Contract rearing offers benefits for farmers wanting to expand or consolidate
Many farmers are seeking to expand their enterprises to spread overheads, which puts pressure on existing buildings and land. At the same time, others are scaling back, freeing up valuable resources for potential contract rearing arrangements.
The benefits of contract rearing are considerable. It enables farmers to expand without big capital investment, while others can use their assets and create a guaranteed income.
The most common contract arrangement is heifer rearing, an ideal option for dairy producers wishing to give up milking, but still create an income from their assets. “If you get the right people for the job, there’s a lot to be said for it,” says Milk Development Council extension officer Chris Coxon.
“Rearing heifers is time consuming for dairy farmers, so contracting-out frees up time and buildings to concentrate on the milking herd.”
Most arrangements see the heifer rearer take delivery of the calf at about two weeks old, keeping it until about a month before it is due to calve itself, at which point it returns to the original farmer.
“You have to work out who’s responsible for various costs and jobs, such as AI, vaccination and feed,” says Mr Coxon. “It is worth drawing up a proper contract.
“Heifer rearing is an important job, which carries biosecurity risks, so I would go by personal recommendation when choosing who to work with,” says Mr Coxon.
Farmers considering contracting-out heifer rearing need to calculate what it costs to rear them and, therefore, what they can afford to pay someone else to do it for them.
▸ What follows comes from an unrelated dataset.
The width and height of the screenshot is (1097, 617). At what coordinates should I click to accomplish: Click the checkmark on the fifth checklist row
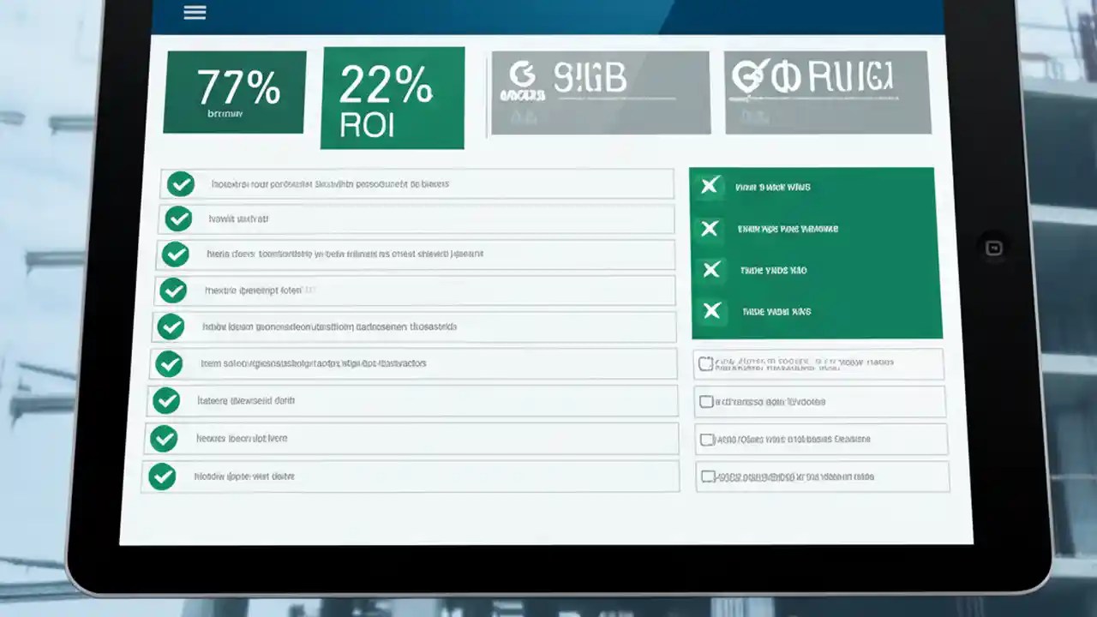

They also need to consider the opportunity cost of freeing-up time and buildings, which can then be used to expand the milking herd.
The same calculations must be done for any contract rearing arrangement, and while such agreements are not common in the beef sector, they can offer significant benefits.
“A lot of farms haven’t got the labour to rear calves,” says Clive Mahony, development manager at Meadow Quality, which specialises in calf rearing. Most rearers are former dairy or beef farmers with good housing facilities and are usually part of an integrated business like Meadow Quality or Blade Farming, which specialise in finishing dairy calves or beef crosses.
The benefit of contract finishing animals is the ability to do so without investing significant capital in your own stock. But low beef prices and high feed costs mean this sort of agreement can work only when finishers are offered a guaranteed profit, he adds. “In the medium to long term, I’m sure more of these arrangements will come about.”
In the sheep sector, it is rare for farmers to contract-out the rearing or finishing of lambs. But there are still opportunities for producers to take on neighbouring land and expand their own flocks. “A large number of sheep farmers have flocks of between 150 and 400 ewes as one of a number of enterprises,” says Claire Kingston from consultancy Laurence Gould. “Sheep on their own are unlikely to make a significant contribution to overheads on this scale and now is an ideal time to look at opportunities to increase flock size.”
By taking on neighbouring land, farmers can expand flock sizes, while the landowner or retiring farmer can release capital tied-up in machinery and reduce day-to-day management, but still retain the single payment and agricultural tax benefits, she says.